## EXCERPTED PASSAGE
-- Opening Marker --
# Curious about the rod's spine



## drum junky (Jan 23, 2008)

Been looking at rod building videos on youtube, and am thinking of building one. Im sure i will have more questions if i do decide to build, but I was watching a video about finding the spine so i figured i would just check out some older cheapo rods i have and it seems like to me (the most beginner of beginners) that the guides on these rods were WAY off the spine, like 45 degrees off! Is this one of the benefits in building your own rod versus a cheap store bought one? Just curious? THANKS


----------



## Tacpayne (Dec 20, 2008)

Yes this is a benefit. I am new to rod buidling myself, I have read about everything I can find about it. There are plenty of well respected builders who say that the spine of a rod doesnt matter. I personally always build on the spine unless there is a noticable curve in the blank, then I build on teh straightest axis. Bookmark this website. i have spent countless hours reading on it. There are some of the best builders in the world on here giving good tips.http://rodbuilding_tutorials.webs.com/


----------



## HellRhaY (Jul 6, 2007)

build on the straightest axis. spine is an old wives tale.


----------



## basstardo (Jun 5, 2006)

HellRhaY said:


> build on the straightest axis. spine is an old wives tale.


What he said. You have both sides of the argument, and really either will work, but spining really makes no difference. This topic has been beaten to death, so just use what you're comfortable with.
-- Closing Marker --
## INFORMATION SUPPLIED
-- Opening Marker --
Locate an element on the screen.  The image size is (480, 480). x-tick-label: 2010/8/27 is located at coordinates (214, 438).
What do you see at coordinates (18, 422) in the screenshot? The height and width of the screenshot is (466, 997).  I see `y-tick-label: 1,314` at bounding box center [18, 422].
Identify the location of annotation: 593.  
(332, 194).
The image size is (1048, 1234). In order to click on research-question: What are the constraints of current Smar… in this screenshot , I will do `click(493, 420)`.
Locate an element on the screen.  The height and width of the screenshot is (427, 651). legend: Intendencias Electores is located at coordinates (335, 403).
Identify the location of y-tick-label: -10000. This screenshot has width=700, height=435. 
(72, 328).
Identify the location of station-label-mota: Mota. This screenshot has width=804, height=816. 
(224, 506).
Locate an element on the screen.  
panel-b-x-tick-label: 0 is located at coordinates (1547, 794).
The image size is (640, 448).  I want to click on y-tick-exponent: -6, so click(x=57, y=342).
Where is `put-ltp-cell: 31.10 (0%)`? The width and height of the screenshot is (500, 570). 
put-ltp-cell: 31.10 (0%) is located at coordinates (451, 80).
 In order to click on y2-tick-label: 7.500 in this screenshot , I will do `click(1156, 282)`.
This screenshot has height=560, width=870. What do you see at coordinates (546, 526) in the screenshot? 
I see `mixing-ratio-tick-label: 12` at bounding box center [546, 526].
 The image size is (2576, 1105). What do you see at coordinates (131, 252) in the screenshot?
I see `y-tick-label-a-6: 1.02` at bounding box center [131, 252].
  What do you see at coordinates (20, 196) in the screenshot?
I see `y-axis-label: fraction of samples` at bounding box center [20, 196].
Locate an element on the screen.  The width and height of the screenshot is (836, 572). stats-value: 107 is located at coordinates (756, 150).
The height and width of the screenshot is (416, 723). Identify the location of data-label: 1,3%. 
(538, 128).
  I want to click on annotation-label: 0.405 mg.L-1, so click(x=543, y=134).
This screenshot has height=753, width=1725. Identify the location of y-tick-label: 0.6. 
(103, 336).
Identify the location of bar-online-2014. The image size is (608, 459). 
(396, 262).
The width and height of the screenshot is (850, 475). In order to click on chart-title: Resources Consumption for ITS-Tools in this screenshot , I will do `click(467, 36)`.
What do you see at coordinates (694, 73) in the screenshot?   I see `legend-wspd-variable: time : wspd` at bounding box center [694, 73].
-- Closing Marker --
## ACTIONS TO TAKE
1. Retype the passage from the forum thread on rod spine word for word, starting at "## Tacpayne (Dec" and ending at "(Jul 6, 2007)".
2. Continue the forum thread about a fishing rod's spine, starting after its last post.

## TASK ANSWERS
1.
## Tacpayne (Dec 20, 2008)

Yes this is a benefit. I am new to rod buidling myself, I have read about everything I can find about it. There are plenty of well respected builders who say that the spine of a rod doesnt matter. I personally always build on the spine unless there is a noticable curve in the blank, then I build on teh straightest axis. Bookmark this website. i have spent countless hours reading on it. There are some of the best builders in the world on here giving good tips.http://rodbuilding_tutorials.webs.com/


----------



## HellRhaY (Jul 6, 2007)

2.
----------



## jcreamer (Mar 6, 2001)

basstardo said:


> What he said. You have both sides of the argument, and really either will work, but spining really makes no difference. This topic has been beaten to death, so just use what you're comfortable with.


Right just build it right annd build it straight and it will work out. I do not build elaborate designs but what I call a working rod and all of mine work very well.

John


----------



## WALT D. (Dec 18, 2003)

I still look at the spine of every rod I build just for my curiosity, but aside from the heavy offshore stuff I don't worry so much about building on it; I just shoot for the straightest axis.


----------



## TreednNC (Jul 1, 2005)

yikes. I tried that when I was contemplating building my 1267 casting instead of spinning and it wanted to roll roll roll with me.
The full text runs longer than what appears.